A north firm’s plans for a new harbour authority have sparked a major bust-up over access to the Cromarty Firth.
Inverness-based Global Energy Group could end up controlling a large section of the main access route into it, Cromarty Firth Port Authority (CFPA) warned yesterday.
CFPA chief executive Bob Buskie said the move was a threat to jobs, healthy competition and cruise business bringing more than 70,000 visitors into the Highlands every year.
He told the Press and Journal he could see no reason other than economic gain for Global to want its own harbour authority, which would only cause “confusion and mayhem”.
CFPA was set up by Act of Parliament 40 years ago to make sure the area was able to take advantage of opportunities in the North Sea oil and industry.
It has “huge concerns” about Global’s plans because of their possible impact on the cost of access to its deep water port, as well as the potential ramifications for navigation, health, safety and environmental management.is currently in the third phase of a £25million expansion due to end next summer.
The whole scheme, which includes reclaiming eight acres of land from the sea and a new deepwater berth for its growing Inverness service base, has involved about 180 jobs in the construction phase and is expected to create nearly 800 full-time-equivalent roles on completion.
Mr Buskie said the expansion would deliver a big economic boost to Scotland but Global’s plans would cause considerable confusion over who was responsible for what.
“I just see no reason for it,” he said after CPFA pledged to fight the energy service company’s move to establish its own private harbour authority at the entrance to the Firth.
He added: “The North Sea still offers huge opportunities, including the development of an offshore renewables industry and it would be wrong for a large part of the access to the Firth – a strategically important national asset – to be in private hands.

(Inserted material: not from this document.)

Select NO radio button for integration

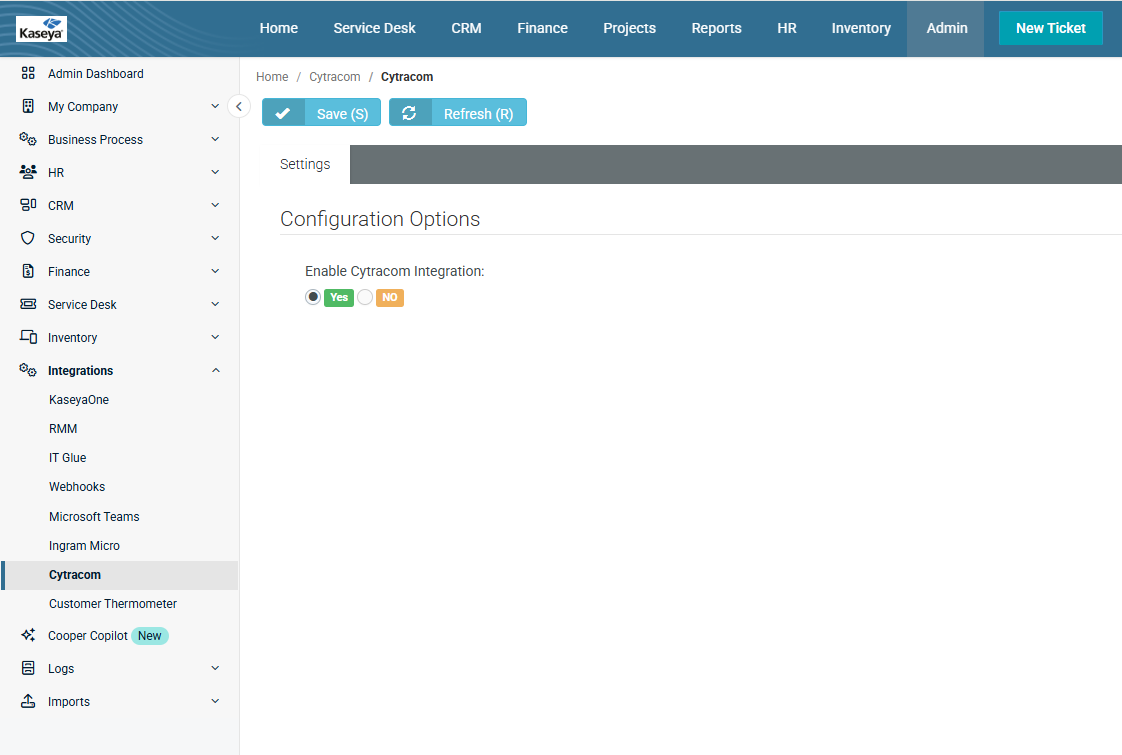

“Several local people raised the issue of private ownership of the access to the Firth at our annual public meeting last night (Thursday).
“We confirmed that we have received a letter from the marine director employed by the Global Energy Group, Ken Gray, outlining the company’s plans to establish a private port.
“As the custodians of the Cromarty Firth for the public, we have huge concerns what these plans would mean for the cost of access to the Firth, for navigation and for the health and safety and natural environment in these waters.”
CFPA has recently attracted two new companies into the area, Semco Maritime Rig Projects and Rigmar, offering services to the offshore oil industry and creating hundreds of new jobs in the local and surrounding areas.
Mr Buskie said: “We cannot allow anything to threaten these jobs and the healthy competition the new companies have brought to the Firth. They have already won multi-million pound contracts from abroad.
“A private port could also threaten the cruise business that brings more than 70,000 visitors into the Highlands every year through Invergordon, injecting millions of pounds into small businesses across a wide area.”
Global, which is owned by leading Highland businessman Roy MacGregor, with substantial backing from Japanese investors, needs Scottish Government support for its plans.
The firm – founded in 2005 and now employing more than 3,500 people globally – already has a big Cromarty Firth presence at bases at Nigg and Invergordon.
It failed to respond to P&J requests for comment.